What you have to do
Without the images, repeat every line of the listing verbatim.
· · ·
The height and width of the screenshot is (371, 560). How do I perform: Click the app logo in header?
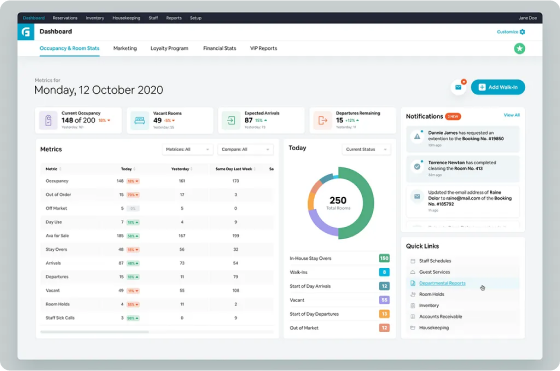coord(26,32)
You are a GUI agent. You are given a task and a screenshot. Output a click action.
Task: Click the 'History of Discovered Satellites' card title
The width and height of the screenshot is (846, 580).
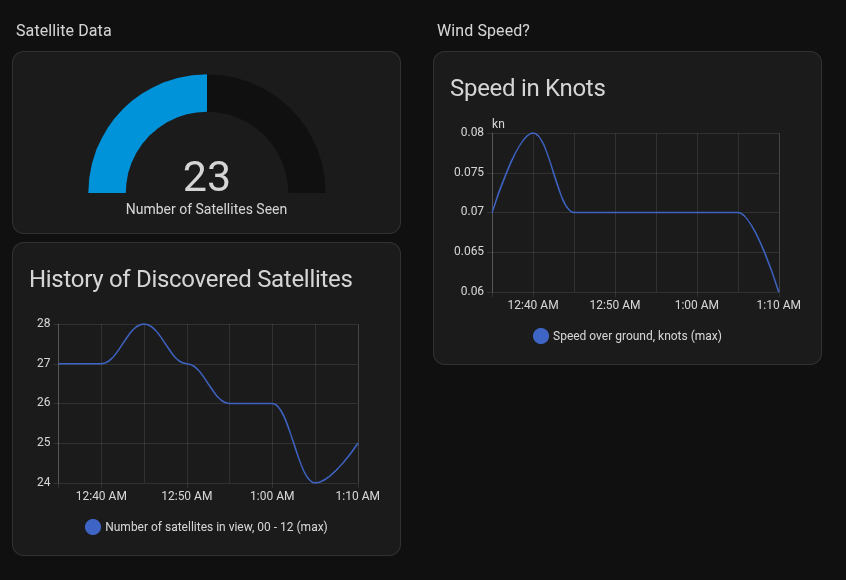click(x=191, y=279)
· · ·
Written response
The height and width of the screenshot is (371, 560). How do I perform: Click the app logo in header?
coord(26,32)
You are a GUI agent. You are given a task and a screenshot. Output a click action.
Task: Click the 'History of Discovered Satellites' card title
The width and height of the screenshot is (846, 580).
click(x=191, y=279)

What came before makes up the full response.